But my lack of gregariousness wasn’t the only reason my coworkers gave me a wide berth. Though they didn’t say anything to me, a rumor had gotten out in my first week; they all knew who I was, what I had escaped. And they all knew what I did in the evenings, the side project that consumed all of my off-hours. My obsession, really.
They probably all thought it wasn’t healthy.
But I’ve always believed that murder is the healthiest obsession of all.
—
“Don’t tell me,” my sister, Esther, said on the phone. “You’re hibernating again.”
“I’m fine,” I said. It was after work, and I was at my local grocery store, the Safeway in the plaza within walking distance to Singles Estates. I put cereal in my cart as I shoulder-pinned the phone to my ear. “I’m grabbing some groceries and going home.”
“I told you to come over for dinner. Will and I want to see you.”
“It’s raining.”
“This is Claire Lake. It’s always raining.”
I looked at a carton of almond milk, wondering what it tasted like. “I know you worry about me, but I’m fine. I just have work to do.”
“You already have a job. The website isn’t paid work.”
“It pays enough.”
My big sister sighed, and the sound gave me a twinge of sadness. I really did want to see her, along with her husband, Will, a lawyer who I liked quite a lot. Esther was one of the only people who really mattered to me, and even though she gave me grief, I knew she tried hard to understand me. She’d had her own guilt and trauma over what had happened to me. She had her own reasons to be paranoid—to hibernate, as she put it. The difference was, Esther didn’t hibernate. She had a husband and a house and a good job, a career.

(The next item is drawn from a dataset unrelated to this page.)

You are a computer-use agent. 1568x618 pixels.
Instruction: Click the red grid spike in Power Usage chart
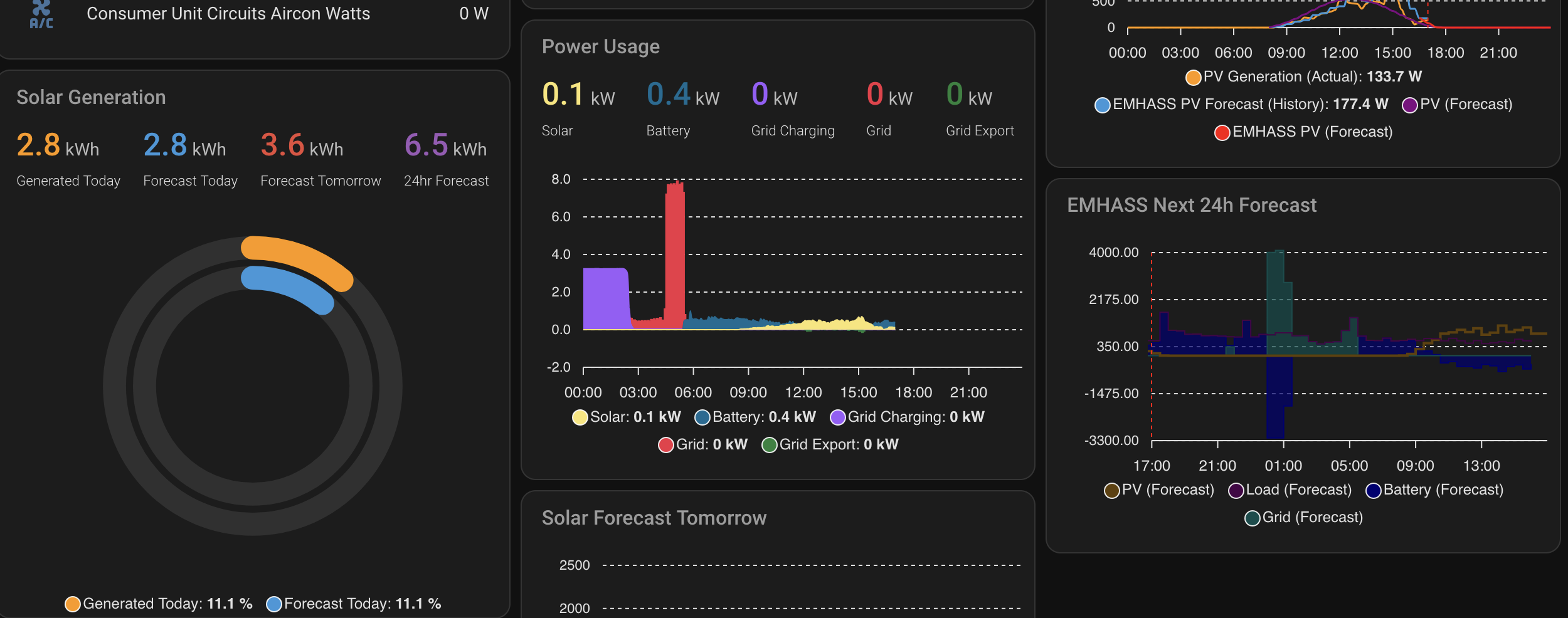click(x=675, y=251)
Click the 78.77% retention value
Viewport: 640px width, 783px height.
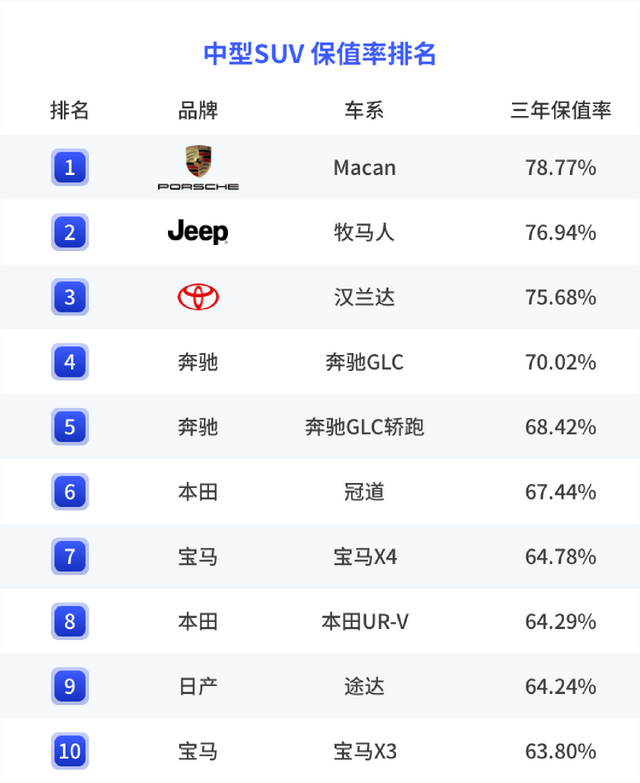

“Just tell me you’re trying,” Esther said. “Trying to get out, trying to do something, trying to meet new people.”
“Sure,” I said. “Today I met a man who has a hernia and a woman who would only say she has a ‘uterus problem.’ ” I put the almond milk down. “I’m not sure what a ‘uterus problem’ is, and I don’t think I’m curious.”
“If you wanted to know, you could look in her file and find out.”
“I never look in patients’ files,” I told her. “You know that. I answer phones and deal with appointment times, not diagnoses. Looking in a patient file could get me fired.”
“You make no sense, Shea. You won’t look at patients’ medical files, but you’ll talk about murders and dead bodies on the internet.”
I paused, unpinning my phone from my shoulder. “Okay, that’s actually a good point. I get that. But does it mean that in order to be consistent, I should be more nosy or less?”
“It means you live too much inside your own head, overthinking everything,” Esther said. “It means you need to meet people who aren’t patients, real people who aren’t murder victims on a page. Make friends. Find a man to date.”
“Not yet for the dating thing,” I told her. “Maybe soon.”
“The divorce was a year ago.”
“Eleven months.” I dodged a woman coming the opposite way up my aisle, then moved around a couple pondering the cracker selection. “I’m not opposed to finding someone. It’s dating itself that freaks me out. I mean, you meet a stranger, and that’s it? He could be anyone, hiding anything.”
“Shea.”
“Do you know how many serial killers dated lonely women in their everyday lives? Some divorcée who just wants companionship from a nice man? She thinks she’s won the dating lottery, and meanwhile he’s out there on a Sunday afternoon, dumping bodies. And now we’re supposed to use internet apps, where someone’s picture might not even be real. People are lying about their faces.”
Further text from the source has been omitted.